REST Endpoint Documenter: Generate API Markdown Docs and cURL Commands

Writing API documentation is often skipped under time pressure, but undocumented endpoints become a maintenance burden. Our documenter eliminates the friction — fill in the endpoint details and get formatted Markdown documentation and a ready-to-run cURL command in seconds.

The generated Markdown works in GitHub README files, Confluence, Notion, GitLab wikis, and any other Markdown-compatible documentation platform.

Formula
Markdown structure: # Endpoint Description ## Endpoint (Method + URL) ## Authentication ## Query Parameters (table) ## Request Headers (table) ## Request Body (JSON code block) ## Response (status + body)

Generated documentation structure:

REST API Documentation Best Practices

Every endpoint should document:
1. HTTP method and full URL pattern
2. Authentication requirements
3. All query parameters with types and defaults
4. Request body schema with example
5. All possible response codes
6. Response body schema with example
7. Rate limiting behavior
8. Error response format

Good docs reduce support burden and increase API adoption.

cURL Command Guide

The generated cURL includes:
-X METHOD: HTTP method (POST, PUT, etc.)
-H 'Header: Value': Request headers including auth
-d 'body': Request body for POST/PUT/PATCH
?key=value: Query parameters appended to URL

Test the endpoint immediately: paste the cURL command in your terminal. Add -v for verbose output to see all request and response headers.

Practical Examples

Create User endpoint

  • 1.Method: POST, Auth: Bearer Token
  • 2.Headers: Content-Type: application/json
  • 3.Body: JSON with name, email, role fields
  • 4.Response: 201 Created with user object

Paginated list endpoint

  • 1.Method: GET, Auth: API Key
  • 2.Params: page, per_page, sort, filter
  • 3.Response: 200 OK with data array + total
  • 4.Copy Markdown into README or API docs

Frequently Asked Questions

What does this REST Endpoint Documenter generate?

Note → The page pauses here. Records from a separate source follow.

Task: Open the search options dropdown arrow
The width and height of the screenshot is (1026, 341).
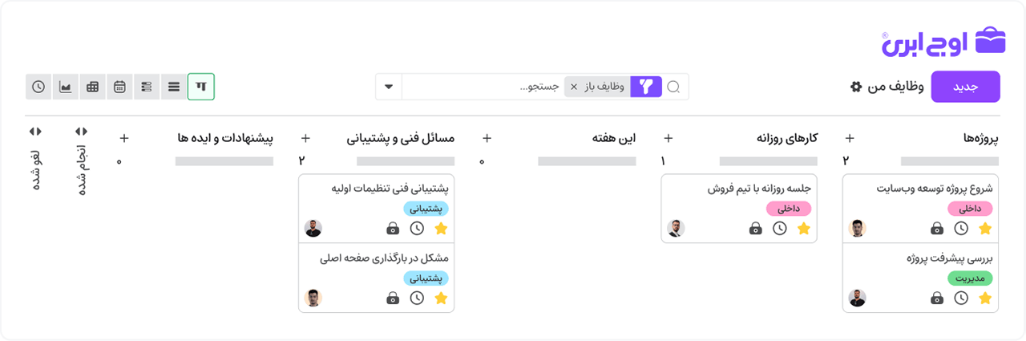Action: point(389,87)
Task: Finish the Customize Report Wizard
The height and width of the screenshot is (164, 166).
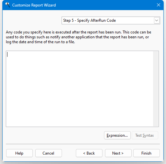Action: pyautogui.click(x=147, y=153)
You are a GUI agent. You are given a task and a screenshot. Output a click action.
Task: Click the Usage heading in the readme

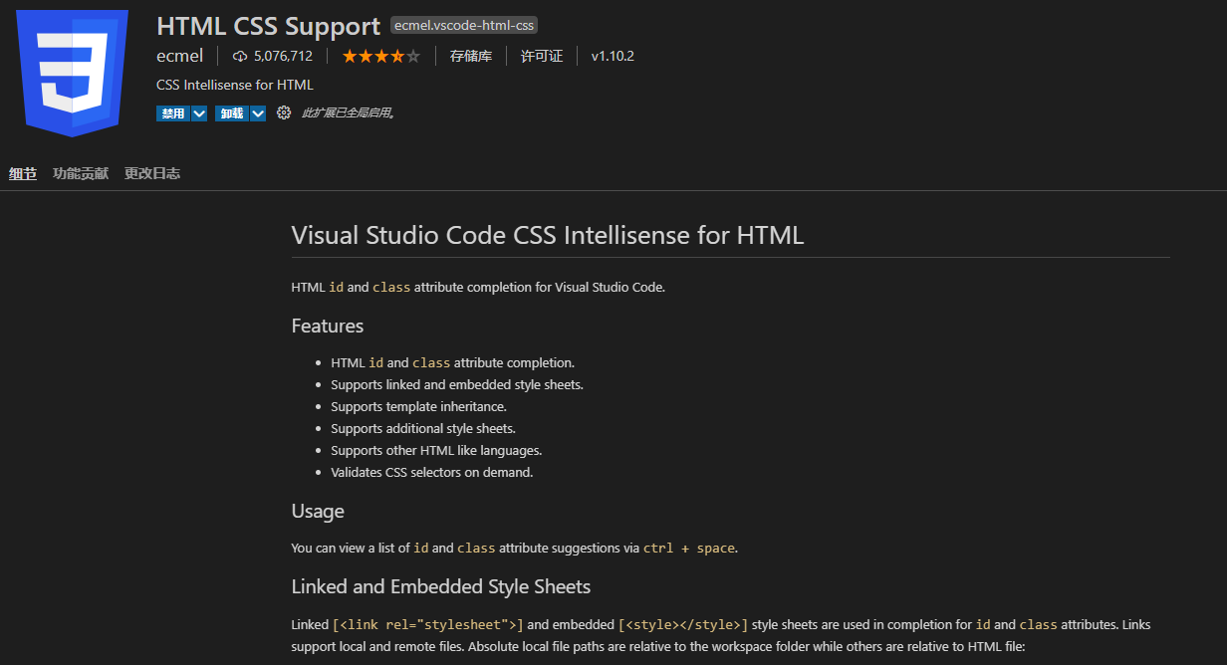(x=318, y=512)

It generates two outputs: Markdown documentation (ready to paste into README, Wiki, or Notion) containing the method, URL, auth type, query parameters, request headers, request body, and response body; and a cURL command for immediate testing of the endpoint from the command line.

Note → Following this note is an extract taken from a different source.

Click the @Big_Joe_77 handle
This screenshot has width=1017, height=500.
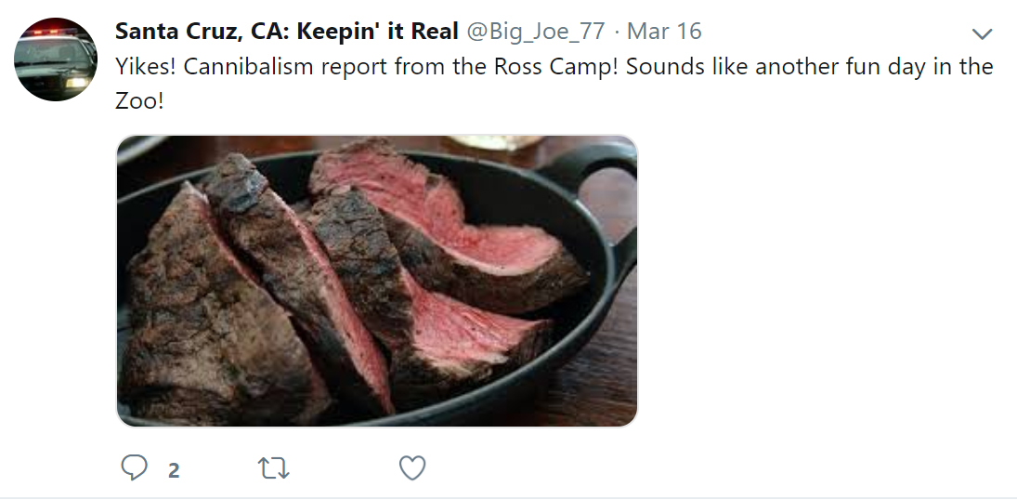click(x=535, y=32)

What authentication types are supported?

No Auth (public endpoints), Bearer Token (generates Authorization: Bearer header), API Key (generates X-API-Key header), and Basic Auth (generates Authorization: Basic header). The auth credentials are automatically included in both the Markdown and cURL outputs.

Can I document multiple endpoints?

This tool documents one endpoint at a time. Use the presets (Create User, List Items, Update Resource, Delete Resource) to quickly configure common patterns, then copy the generated Markdown for each endpoint and assemble them into a single API documentation file.

What is the cURL output format?

The cURL command includes the HTTP method (-X), URL with query parameters appended, all authentication headers, custom request headers, and the request body (-d flag for POST/PUT/PATCH). It uses multi-line format with backslash continuation for readability.

Can I use path parameters like :id or {id}?

Yes. Enter the URL with path parameters as you would in your API definition: https://api.example.com/v1/items/:id or .../items/{id}. The documentation will include the URL exactly as entered, making path parameters visible to API consumers.

What format should the request and response body be in?

Enter the bodies as valid JSON. The generator wraps them in a JSON code block in Markdown. You can also enter any other format (XML, plain text, form data) - it will be displayed as-is in a code block.

How do I document multiple response scenarios?

Currently the form supports one response. For multiple scenarios (success + error), generate docs for each status code separately and combine the Markdown. Common practice is to document the success response in detail and list error codes in a table.

Can I use this to generate OpenAPI/Swagger specs?

This tool generates Markdown, not OpenAPI YAML/JSON. For OpenAPI spec generation, you would need a dedicated tool. However, the structured Markdown output can serve as source material for manually creating OpenAPI specs, or as human-readable documentation alongside machine-readable specs.